Auseinander gehen auch die Annahmen, welche Motivation hinter der Unterstützung der Ukraine steht. Für einen Großteil der Amerikaner und Inder geht es um die Verteidigung der Demokratie. Dagegen sagen die meisten Europäer und Türken, es gehe um ihre eigene Sicherheit. Aber 46 Prozent der Russen und 40 Prozent der Chinesen glauben, dass es sich vor allem um die Verteidigung westlicher Dominanz handelt.

Davon scheint auch der Blick auf Stärke oder Schwäche Russlands bestimmt. Die meisten Inder, Chinesen und Russen halten Russland für stärker als sie erwartet hatten oder zumindest so stark wie vermutet. Schwächer als gedacht erscheint Russland den Amerikanern und Europäern. Allerdings schloss sich dieser Einschätzung auch jeder vierte Russe an.

Die neue Einigkeit und Entschlossenheit des Westens sagt jedoch noch nichts über die Erwartung zum Stärkeverhältnis in zehn Jahren aus. Viele glauben, dass die von den USA angeführte liberale Ordnung ihre globale Dominanz verlieren wird. Nur sieben Prozent der Russen und sechs Prozent der Chinesen sagen eine anhaltende amerikanische Dominanz voraus. In den USA und in Europa geht jeder Vierte davon aus, dass die Welt von einer Blockbildung beherrscht wird hinter denen einerseits die USA und andererseits China stehen werden.
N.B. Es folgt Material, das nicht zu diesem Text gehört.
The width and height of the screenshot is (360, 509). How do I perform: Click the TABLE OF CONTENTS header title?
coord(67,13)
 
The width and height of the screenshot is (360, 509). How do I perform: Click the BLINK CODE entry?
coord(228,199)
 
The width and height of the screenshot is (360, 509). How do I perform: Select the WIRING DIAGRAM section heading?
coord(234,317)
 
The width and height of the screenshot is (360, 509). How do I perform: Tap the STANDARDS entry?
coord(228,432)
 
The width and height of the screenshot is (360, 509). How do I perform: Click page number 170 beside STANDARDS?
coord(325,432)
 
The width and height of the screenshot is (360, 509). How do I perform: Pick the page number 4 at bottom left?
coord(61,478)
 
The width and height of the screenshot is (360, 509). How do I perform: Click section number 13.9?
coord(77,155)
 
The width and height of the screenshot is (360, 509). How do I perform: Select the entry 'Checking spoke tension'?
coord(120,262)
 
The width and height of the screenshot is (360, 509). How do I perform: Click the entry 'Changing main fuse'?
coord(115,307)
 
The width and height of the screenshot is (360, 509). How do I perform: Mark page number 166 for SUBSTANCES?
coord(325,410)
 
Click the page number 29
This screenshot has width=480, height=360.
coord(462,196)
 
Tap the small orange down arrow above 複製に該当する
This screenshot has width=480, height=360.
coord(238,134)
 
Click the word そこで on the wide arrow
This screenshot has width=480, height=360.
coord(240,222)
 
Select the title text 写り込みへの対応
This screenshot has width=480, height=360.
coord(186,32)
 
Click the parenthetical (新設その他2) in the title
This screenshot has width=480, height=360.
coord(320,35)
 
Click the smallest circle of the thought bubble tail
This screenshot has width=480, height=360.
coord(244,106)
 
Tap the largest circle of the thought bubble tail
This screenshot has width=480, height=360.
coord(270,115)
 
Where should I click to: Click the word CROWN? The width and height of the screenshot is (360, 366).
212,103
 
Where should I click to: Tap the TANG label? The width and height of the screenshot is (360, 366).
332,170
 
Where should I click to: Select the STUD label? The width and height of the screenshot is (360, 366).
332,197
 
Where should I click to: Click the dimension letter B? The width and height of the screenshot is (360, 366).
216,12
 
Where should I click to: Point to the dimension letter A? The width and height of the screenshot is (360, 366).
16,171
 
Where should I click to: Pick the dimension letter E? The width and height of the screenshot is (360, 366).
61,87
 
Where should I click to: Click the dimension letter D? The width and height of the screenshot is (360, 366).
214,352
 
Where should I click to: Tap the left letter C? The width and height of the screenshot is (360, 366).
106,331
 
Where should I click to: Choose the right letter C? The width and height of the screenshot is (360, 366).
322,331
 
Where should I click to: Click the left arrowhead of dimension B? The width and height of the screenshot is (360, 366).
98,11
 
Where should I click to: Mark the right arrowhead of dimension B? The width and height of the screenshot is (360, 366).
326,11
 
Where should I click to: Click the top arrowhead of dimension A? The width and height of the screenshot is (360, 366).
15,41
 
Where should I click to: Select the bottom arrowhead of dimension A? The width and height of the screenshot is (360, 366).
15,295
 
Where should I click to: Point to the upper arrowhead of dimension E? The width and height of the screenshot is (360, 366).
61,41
Die aktuelle Einstellung zu Russland ist die Statistik mit besonders weit auseinander gehenden Bewertungen: Eine überwältigende Mehrheit der Amerikaner (71 Prozent), Briten (77) und EU-Bürger (66) sehen Russland inzwischen als Gegner oder Rivalen, bei Indern (19), Chinesen (20) und Türken (26) ist es nur eine Minderheit. Umgekehrt ist es bei der Annahme, Russland sei eher Verbündeter und Partner: Das glauben nur noch acht Prozent der Briten, 14 Prozent der Amerikaner und 15 Prozent der EU-Bürger, aber 69 Prozent der Türken, 79 Prozent der Chinesen und 80 Prozent der Inder.